All the Ugly and Wonderful Things(16)



“She’s supposed to ride the bus, Kellen.”

If she’d gave me a few seconds, I woulda said, “It’s her helmet,” but before I could, Val slammed the door in my face.





8

WAVY

May 1978

All winter Kellen was in charge of grocery shopping. I liked it that way, because he bought exactly what I wrote down. If I wrote “3 cans green beans,” he brought back three cans of green beans. Not one, not ten, not a bag full of things Donal wouldn’t eat. That was what Mama did: bring home cream of mushroom soup when I wrote down “cream of celery.” Grandma’s recipe book didn’t have anything that called for cream of mushroom. Mama couldn’t be trusted and neither could Ricki. She always lost the grocery list and Mama said she was one of Liam’s dirty whores.

When Kellen brought me home from school on Wednesday, I wrote a grocery list out of Grandma’s book. The recipe had Grandma’s fingerprints stained in hamburger blood.

“You’re making something good, I bet. What is this?” Kellen said. He propped his hands on the table, reading the list.

“Meatloaf. For you.”

“Oh, hey, I wasn’t fishing for an invitation.”

“For you,” I said.

In two weeks, school would be over for the summer, and Kellen wouldn’t have a reason to come to the house, except that he liked to eat. If I cooked, he might keep coming to sit at the table with me and let me watch him eat.

While I waited for him to get groceries, I cleaned and set the table. Grandma’s book had pictures showing where forks and spoons went. Water glasses, wineglasses. That’s where Kellen’s beer bottle went.

He came back smelling like the road and sweat. I wanted to bury my face in his shirt and smell him, the way I did when he wrecked, but I wasn’t brave enough, and he was carrying bags of food and scary news.

“I saw Liam on the road in. He wanted to know what I was getting. So I told him, and he said, ‘Is Val making her Mom’s green olive meatloaf?’”

All the happiness crumpled up in my chest like a wad of tin foil. I shook my head. Not at Kellen, but to make it not true.

“I’m sorry. I didn’t know what to tell him. He says he’s coming to dinner at six.”

I laid the potatoes out on the table and petted them like little animals. They were dirty, but good potatoes. Small enough for me to hold them in my hands to peel. Kellen thought of those things.

“What do you want me to do?” he said.

“Stay.”

Going into Mama’s room, I didn’t want to touch her, but she was already awake.
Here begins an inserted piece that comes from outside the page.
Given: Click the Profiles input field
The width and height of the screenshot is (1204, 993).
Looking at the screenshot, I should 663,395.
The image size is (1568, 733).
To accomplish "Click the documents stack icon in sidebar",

“What is it, baby? Who’s here?”

“Liam not to be trusted,” I whispered.

“Liam’s here?” Mama sat up, her hair all knots and sticking out.

“Coming.”

“He’s coming here? When?”

Mama looked at her alarm clock, but it only flashed twelve, because she never set it after thunderstorms.
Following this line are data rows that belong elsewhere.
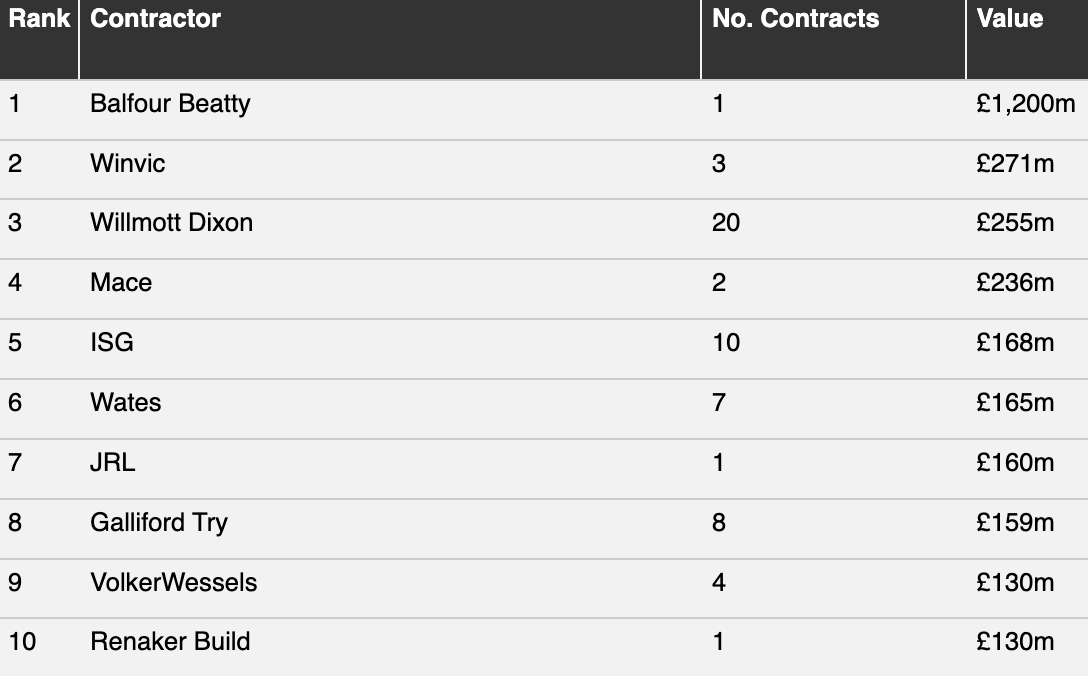Select the Balfour Beatty contractor name

[170, 104]
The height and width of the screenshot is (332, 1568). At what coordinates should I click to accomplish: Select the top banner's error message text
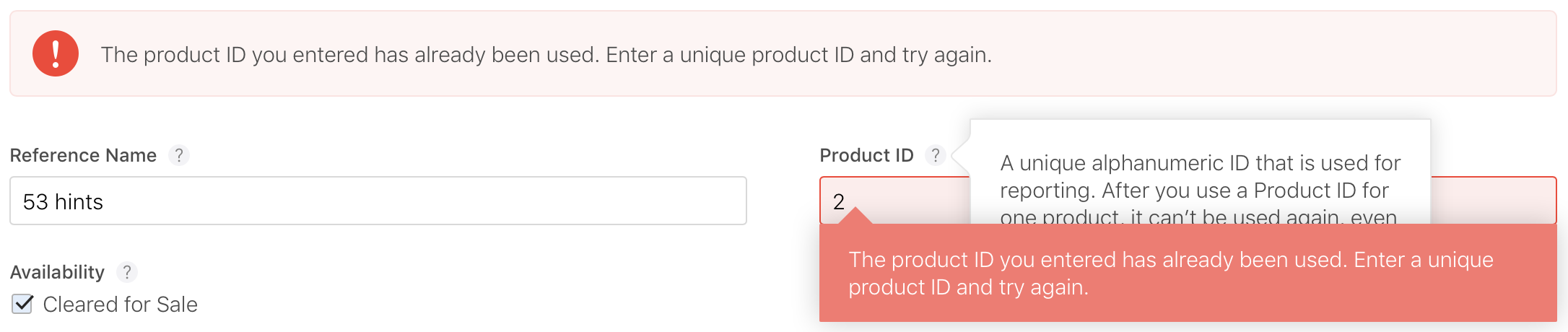click(x=546, y=55)
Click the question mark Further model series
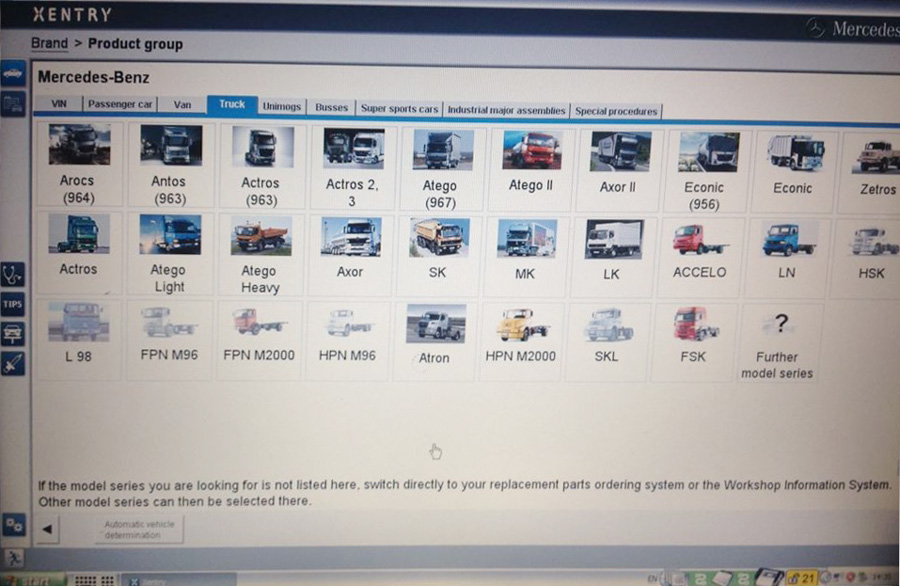The image size is (900, 586). (x=776, y=341)
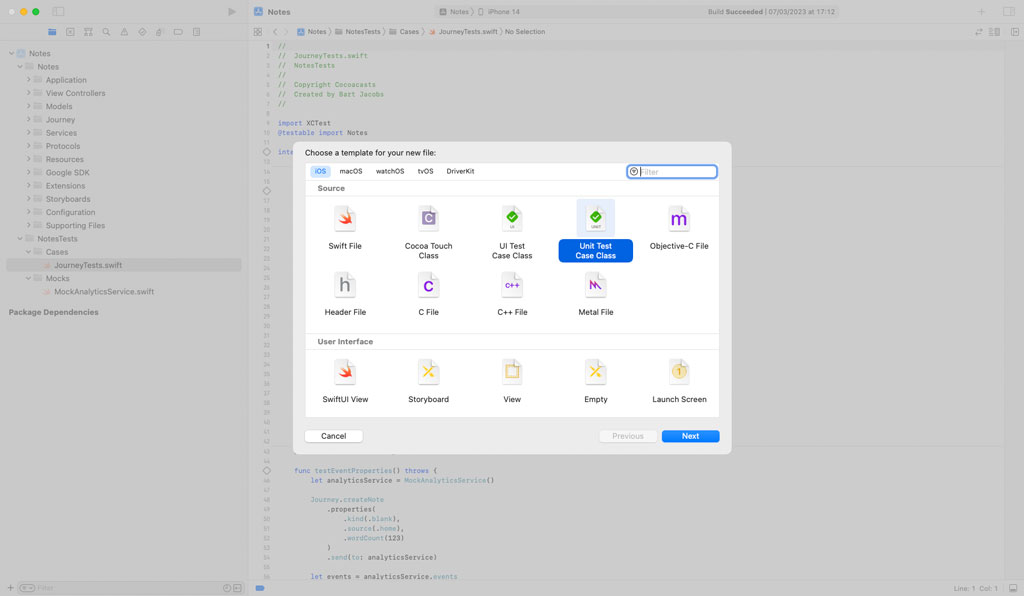Open the DriverKit platform tab
The image size is (1024, 596).
click(x=460, y=171)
“How long until he comes?”

I held up two fingers.

“Two hours. I can get ready. Is there shampoo? And don’t be weird when he’s here. Call him Daddy, okay. Just say, ‘Hi, Daddy.’ Okay, baby? Will you do that for Mama?”

Call him Daddy, when she was the one who said I wasn’t supposed to call him that. She said he was not to be trusted.

Back in the kitchen, Kellen stood next to the table. I said, “Stay,” and he stayed.

He didn’t fuss like Mama. Sometimes he asked me about what I was doing, like why I put bread in the bottom of the meatloaf pan. I liked that he asked and didn’t get upset if I didn’t answer.

He said, “Can I do anything to help?” and he did what I asked. He fed Donal, kept him out of the way when I opened the oven door, and put him in his room before dinner. So he would be safe. Donal was two, I knew that, but I didn’t know his birthday. We never had presents or cake for him, but I didn’t remember having presents or cake until I went to live with Aunt Brenda. Now that Donal could walk by himself, it was harder to keep him safe. At least pretty soon he would be big enough to take care of himself. Next year.

Once the potatoes were cooked, Kellen mashed them, and he never got tired and had to rest like I did. All ten pounds of potatoes mashed at once.

While Kellen mashed, I prayed. Let Liam not come. Make Liam stay away. He always said he would do something and then never did it. When I was little, he said he would take me to the zoo. He never did. So let him stay away. Stay away.

Kellen turned the meatloaf out of the pan on the platter, and then he understood what the bread was for. It soaks up the grease. I laid the carrots around the meatloaf and Kellen put the potatoes in a bowl. The table looked perfect when Mama came out of the bathroom. Her hair fell in shiny brown curls over the shoulders of her silky red kimono. She was so pretty, but her face pinched up when she saw the food and Kellen.

“What’s this?” she said.

“Wavy made dinner,” Kellen said.

“Where’s Liam? She said he was coming at six.”

“It’s six now. She made meatloaf.”

It didn’t matter how much I prayed for Liam to stay away, if Mama was going to say his name without the protection. She made him come, whistling as he walked across the porch. Smiling as he walked in without knocking.